I Killed Handoff Letters With a 274MB Embedding Model
Every AI assistant has the same problem: amnesia. You spend hours building context, making architecture decisions, debugging weird edge cases. Then the session ends and the AI forgets you exist.
I fixed this with a local GPU, Ollama, and a tiny embedding model. No cloud APIs. No billing surprises.
The Handoff Letter Era
I run OpenClaw, an AI assistant framework that orchestrates multiple models (Claude Opus 4.6, GPT 5.3, Gemini, local Ollama). My main agent, clawdbot, handles everything from code reviews to portfolio management across 30+ projects. The problem: every new session starts from zero.
My workaround was handoff letters. End of session, I’d generate a structured markdown doc summarizing everything. Next session, paste it back in. The AI reads it and picks up where it left off.
It worked. Barely.
The letters got long. Important details got buried under noise. I was spending real time curating these documents instead of doing actual work. And if I forgot to generate one? Total context loss.
Three Attempts That Didn’t Work
Attempt 1: OpenAI Embeddings. Default config pointed at OpenAI’s API. I was on the $20/mo Plus plan (OAuth only, no per-token billing). Every search attempt returned a 429 rate limit error. Dead on arrival.
Attempt 2: QMD (Quantized Model Daemon). OpenClaw ships with local embedding support via QMD. I got it running, downloaded the models. The problem: QMD loads a 2.2GB model into memory for every single subprocess call. Each query spawned a fresh process, loaded the model, ran one embedding, then exited. Timed out consistently.
Attempt 3: Built-in local provider. EmbeddingGemma, 300MB GGUF model via node-llama-cpp. This actually worked, but it was CPU-bound and noticeably slow.
None of these felt right. I needed fast, local, and persistent.
The Fix: Ollama + nomic-embed-text
I already had Ollama installed for local chat models. The key insight: Ollama exposes an OpenAI-compatible API at localhost:11434/v1/. Any tool expecting OpenAI’s embedding endpoint can point at Ollama instead.
Pulled nomic-embed-text (274MB), updated the config:
memory:
backend: "builtin"
agents:
defaults:
memorySearch:
provider: "openai"
remote:
baseUrl: "http://localhost:11434/v1/"
model: "nomic-embed-text"
fallback: "none"
The provider: "openai" tells OpenClaw to use the OpenAI-compatible endpoint format. The baseUrl points at Ollama. The fallback: "none" means if Ollama is down, memory search silently skips instead of hitting a cloud provider.
Deleted the old SQLite index, restarted the gateway. It just worked.
How It Actually Works
-
Indexing: OpenClaw watches my workspace files (memory logs, MEMORY.md, project notes). When files change, it chunks the text and sends each chunk to Ollama for embedding. Vectors stored in local SQLite.
-
Retrieval: New session starts, OpenClaw embeds the conversation context with the same model. Similarity search against stored vectors finds the most relevant chunks.
-
Injection: Top matches get injected into session context automatically. The AI sees relevant history without me pasting anything.
All on my local GPU (16GB VRAM). nomic-embed-text is tiny compared to chat models. It sits comfortably alongside whatever else I’m running.
The New Workflow
No more handoff letters. Now it’s just:
- Work normally
- Before ending, update
memory/YYYY-MM-DD.mdwith what happened - Update
MEMORY.mdif anything is worth keeping long-term - Reset the session
Next session, memory search finds the relevant notes automatically based on what I’m asking about. That’s it.
Numbers
Zero cloud API calls. Every embedding runs on local hardware. No keys, no quotas, no 429 errors.
Millisecond retrieval. Embedding a query and searching the vector store is near-instant on GPU.

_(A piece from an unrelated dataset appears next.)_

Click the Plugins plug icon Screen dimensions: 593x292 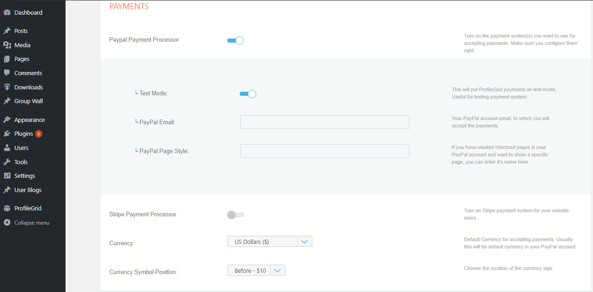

It actually works. I tested by asking about obscure topics from previous sessions. Searching “memory search backend provider setup” correctly surfaced my Ollama config notes from MEMORY.md. Searching a nonsense term (“iklana memory backend”) correctly returned zero results. No hallucination. The system retrieves what exists and stays quiet when nothing matches.
Early tracking: 2/2 correct retrievals, 0 hallucinations. Token usage dropped 78.7% the week I set this up (though that also coincided with a model switch from Opus 4.5 to 4.6, so I’m still isolating the memory search impact).
Why This Matters
The real win isn’t technical. It’s workflow. I stopped thinking about context transfer between sessions. I just write things down as I go (which I should be doing anyway) and the system handles the rest.
If you’re running OpenClaw or anything that supports OpenAI-compatible embedding endpoints, point it at a local Ollama instance. Five minute setup. 274MB model. Never write a handoff letter again.